• EXCERPT PROVIDED
=====
What did Aristotle believe could come in from the outside?
Aristotle did not think the soul can somehow come in from the outside. The only thing he saw as coming in from the outside is ‘thought’ and ‘intellect’.
What is Aristotle view of life after death?
In Aristotle’s philosophy, thought is an aspect of soul that is almost divine and immortal, but yet belief in personal immortality is impossible.
What is the problem with Aristotle’s view of life after death?
His view of an immortal intellect depends on the view that thinking does not involve any bodily activity, yet in his general account of the soul he makes it clear that thinking is something done by “natural organic bodies.” It is difficult this see how this can be consistent.
What questions does Aristotle’s view of an immortal intellect raise?
- Who or what are we after death? Are we a soul separated from the body? Is it just our ‘thought’ that continues?
- Who or what are we now? Are we a more developed version of plant and animal life? Or are we human because we have a soul, or spiritual element in us?
What view did Rene Descartes take on mind and body?
He takes a dualist view that mind exists independent of matter. He believed in a split between body and mind.
What ideas does Descartes’ dualism of mind and body rest on?
- He argues that mind is a ‘non-corporeal’ (non-bodily substace, which is distinct from material or bodily substance
- Every substances has a property or a special character. So, for instance, the property of mind-substance is consciousness and the property of bodily or material-substance is length, or breadth or depth.
Why does Descartes argue that the body is separate from the mind?
=====
• EXCERPTED RECORDS
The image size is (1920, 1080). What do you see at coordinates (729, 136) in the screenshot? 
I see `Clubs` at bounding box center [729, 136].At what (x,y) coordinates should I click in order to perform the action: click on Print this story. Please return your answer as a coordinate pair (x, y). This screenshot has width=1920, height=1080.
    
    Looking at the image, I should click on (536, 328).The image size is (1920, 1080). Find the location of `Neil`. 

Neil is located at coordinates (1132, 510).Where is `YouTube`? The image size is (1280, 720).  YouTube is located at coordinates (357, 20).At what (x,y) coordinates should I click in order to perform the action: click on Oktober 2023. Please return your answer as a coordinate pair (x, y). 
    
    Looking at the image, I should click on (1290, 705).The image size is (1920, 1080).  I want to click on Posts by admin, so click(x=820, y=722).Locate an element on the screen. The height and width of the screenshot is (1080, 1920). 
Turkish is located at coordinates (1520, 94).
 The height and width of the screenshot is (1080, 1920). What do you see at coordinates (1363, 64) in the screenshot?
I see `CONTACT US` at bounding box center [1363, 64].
=====
• REQUIREMENTS
1. According to the excerpt on Aristotle and Descartes, what is the only thing Aristotle saw as coming in from the outside?
2. Rewrite the paragraph of the excerpt on Aristotle and Descartes that begins "His view of an immortal intellect depends" as a short bulleted list that keeps its main points.
3. Based on the excerpt on Aristotle and Descartes, decide whether each statement agrees with it. Answer yes or no, and quote the words that settle it.
(a) Aristotle held that the soul can come in from the outside.
(b) Descartes believed in a split between body and mind.
(c) For Descartes, the property of mind-substance is consciousness.

• THE RESPONSES
1. Thought and intellect.

2.
- Aristotle's idea of an immortal intellect depends on thinking involving no bodily activity.
- His general account of the soul, however, says thinking is done by "natural organic bodies."
- It is hard to see how these two positions can be consistent.

3.
(a) No: "Aristotle did not think the soul can somehow come in from the outside."
(b) Yes: "He believed in a split between body and mind."
(c) Yes: "the property of mind-substance is consciousness"